Veículo: Valor Econômico

Seção: Economia

O Banco Central prevê que neste ano o setor externo irá dar uma contribuição positiva na expansão do Produto Interno Bruto (PIB) brasileiro pela primeira vez desde 2005. A informação, que ficou meio perdida entre as 80 páginas do último Relatório Trimestral de Inflação, de junho, expressa a confiança da autoridade monetária de que já está em curso uma mudança - para melhor - na composição do crescimento da economia.

A projeção oficial é que a chamada absorção externa (equivale à exportação de bens e serviços menos as importações) vai dar uma contribuição positiva de 0,2 ponto percentual para o crescimento do PIB deste ano. Já a absorção interna (formada por consumo das famílias, investimentos e gastos do governo) dará uma contribuição de 1,4%. No total, o crescimento do PIB esperado para 2014 é de 1,6%.

Ainda é uma ajuda modesta do setor externo a um PIB igualmente modesto. E sujeita a não se confirmar, já que a taxa de câmbio caminha para baixo. Mas, se ocorrer, representará uma virada importante em relação a 2013, quando o setor externo roubou cerca de um ponto percentual do PIB, que ficou em 2,5%.

BC vê primeira ajuda do setor externo ao PIB desde 2005

Muitos economistas do setor privado duvidavam que a depreciação cambial ocorrida em meados de 2013, assim como a de anos anteriores, fosse ter efeitos no setor externo.
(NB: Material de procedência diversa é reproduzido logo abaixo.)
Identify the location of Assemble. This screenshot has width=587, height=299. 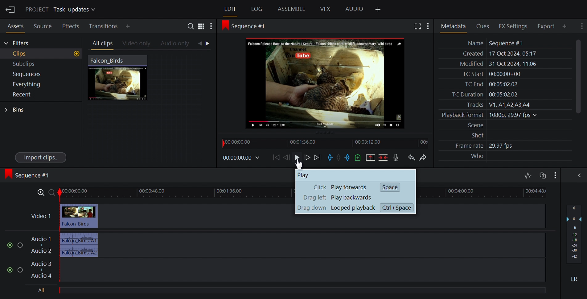
(291, 9).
Agora, parte deles diz que o ajuste está ocorrendo com má qualidade. O que está sendo deprimido, sustentam, são as importações, que caem junto com indicadores de confiança e a própria economia. Entre as importações, o baque maior é nas compras de bens de capital, que recuaram, porque o investimento anda fraco.

Economistas costumam duvidar que as depreciações cambiais serão, de fato, suficientes para mudar o curso da balança comercial, assim como costuma haver certo ceticismo de que apertos monetários serão suficientes para conter a inflação.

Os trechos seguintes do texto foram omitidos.